Mientras que existen canales en los que parece que todas las presentadoras deben cumplir unos sexistas cánones de belleza y todos los presentadores deben reunir unos roles campechanos de manual, la familia de Telecinco ha apostado por fidelizar una pluralidad de miradas que representa al país sin paternalismos. Jorge Javier Vázquez, Toñi Moreno, Jesús Vázquez, Sandra Barneda, Carlos Sobera, Ana Rosa Quintana, Ion Aramendi, Terelu Campos, Christian Gálvez, Adela González, Joaquín Prat, María Patiño, Risto Mejide, Emma García, Santi Millán, Carlota Corredera...  Son tan diversos como la sociedad, se explican como la sociedad, son identificables por la sociedad. La mayoría ni siquiera buscan ser perfectos, pero sí cómplices. Pueden caernos mejor o peor, pero desprenden una cercanía que el público siente desde casa. Son como de la familia, hablan como familia.

Tercer valor. El recuerdo colectivo

Desde 1996, año del exitoso fichaje de María Teresa Campos, Telecinco empezó a ir haciéndose con pilares sólidos en la programación en mañana, tarde y noche. Aquella televisión que se sembró 'Día a día' sigue vigente. Sólo terminó desapareciendo el formato del late night, pues dicen que con la crisis publicitaria era más complicado rentabilizar esa tardía franja y, a la vez, más jugoso inflar el share estirando el prime time hasta las tantas. Aunque puede ser un buen momento para recuperar los late shows como marca distintiva de una cadena referente en televisión en directo y, así, potenciar ese esqueleto de formatos que están marcados en la rutina del recuerdo del espectador. Porque en televisión el orden es fundamental, esa organización que provocaba que en Telecinco siempre fuera fácil saber qué están emitiendo en cada momento.

Hasta hace bien poco, el espectador recordaba de manera muy sencilla qué ponían en cada franja de la programación de Telecinco. Eso ya no es así. Al menos, en el horario de máxima audiencia. A veces, los nervios de la pérdida del liderazgo provocan vaivenes de programación que se traducen en inestabilidad a ojos del público y terminan debilitando los puntales que hacen único a un canal.

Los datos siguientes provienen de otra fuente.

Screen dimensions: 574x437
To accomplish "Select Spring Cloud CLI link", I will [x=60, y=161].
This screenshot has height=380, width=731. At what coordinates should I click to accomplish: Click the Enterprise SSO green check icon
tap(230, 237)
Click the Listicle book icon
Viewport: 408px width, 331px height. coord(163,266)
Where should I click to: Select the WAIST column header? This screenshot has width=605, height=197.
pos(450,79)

Cuarto valor. La imprevisibilidad

Telecinco ha sido constante centro de polémicas, demandas... Y vosotros diréis que no hay virtud alguna en estos hechos, pero lo cierto es que Telecinco está siempre en boca de todos, con una relevancia en medios y redes sociales que ya querrían otros canales. Para bien o para mal, nunca pasa inadvertida y, por un asunto u otro, es noticia cada día. Tiene enormes cantidades de detractores, pero hasta estos detractores gastan mucho tiempo y energía en opinar sobre el primer canal de Mediaset, cuando sería más efectivo hacerle el vacío o simplemente cambiar de cadena cuando algo no te gusta. Ya lo dijo Oscar Wilde: "Que hablen mal de uno es espantoso, pero hay algo peor: que no hablen"

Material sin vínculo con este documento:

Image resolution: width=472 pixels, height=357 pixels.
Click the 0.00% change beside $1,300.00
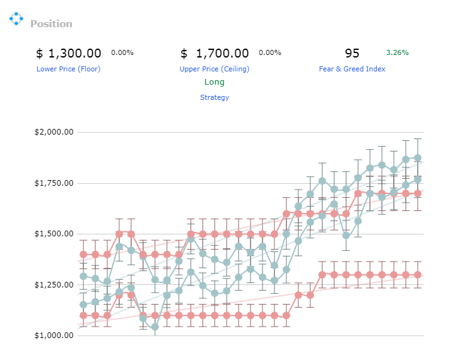tap(122, 53)
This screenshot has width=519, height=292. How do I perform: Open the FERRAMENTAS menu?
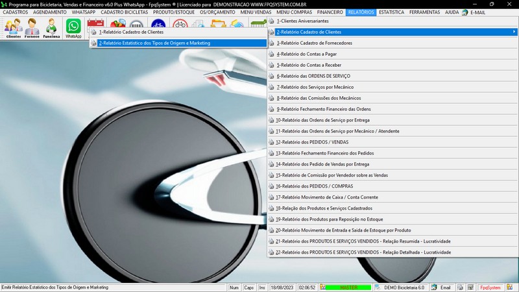click(425, 12)
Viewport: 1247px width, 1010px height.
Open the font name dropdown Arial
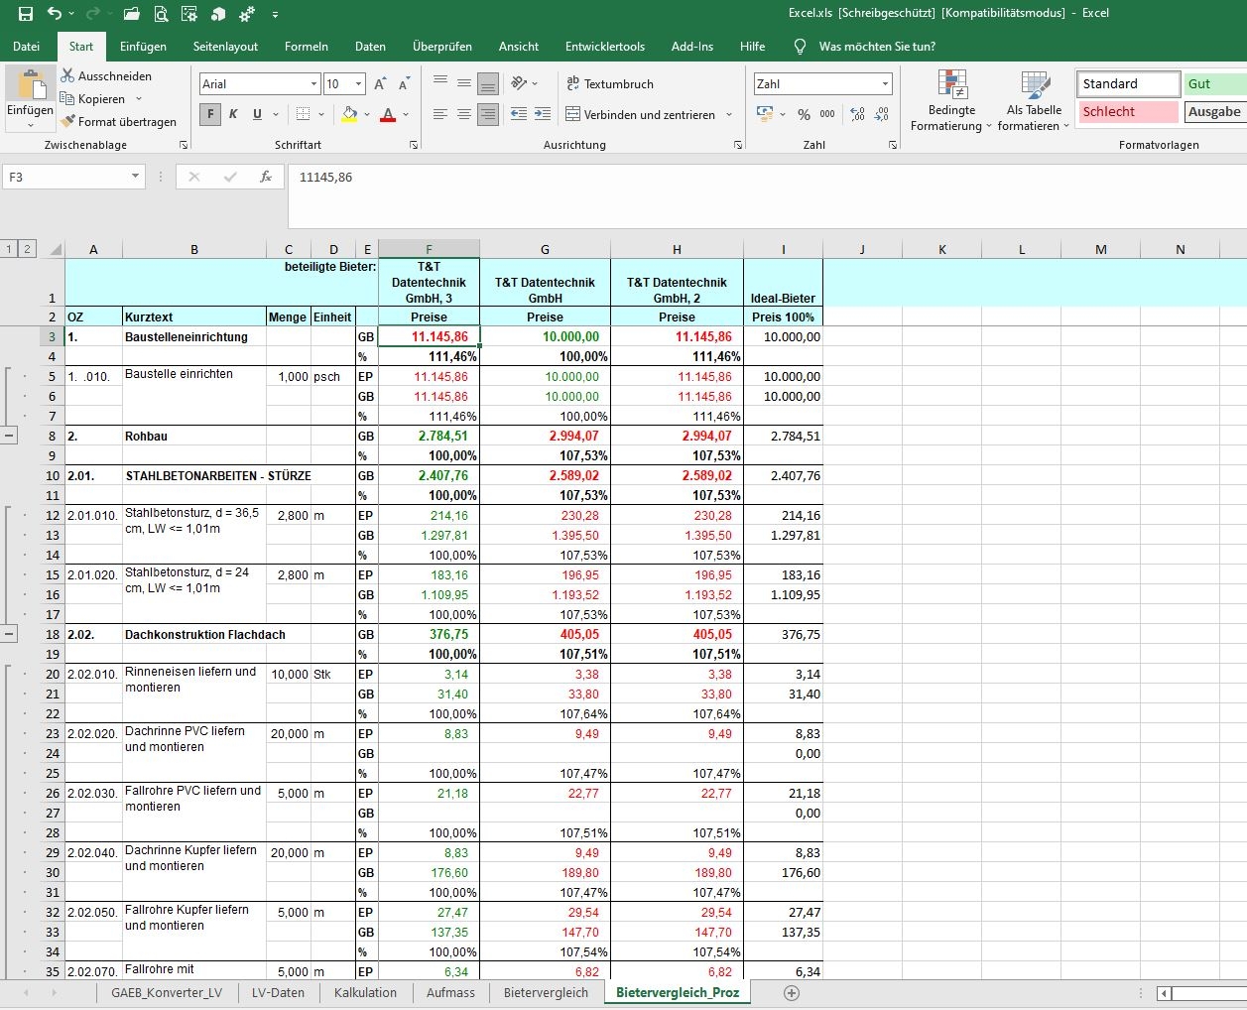(x=314, y=84)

Ahora, Telecinco tiene que abrirse a nuevos personajes para seguir siendo representativa de la picardía social que tan bien supo calar. Lo debe hacer invirtiendo en más diversidad de formatos y rompiendo con sus círculos viciosos de peleas repetitivas, muchas desacompasadas de las sensibilidades de la ciudadanía de hoy. Pero la nueva dirección del canal también debe entender que su función como televisión única pasa por seguir huyendo de la previsibilidad de lo políticamente correcto. El nicho del liderazgo de Telecinco va unido a la incontrolable travesura, capaz de generar amores y odios con la misma intensidad. La astucia de Paolo Vasile transmitía saberlo, y exprimirlo. Así logró que ningún otro canal consiguiera parecerse a Telecinco. Aunque Telecinco se pareciera tanto a los barrios en los que vivimos todos.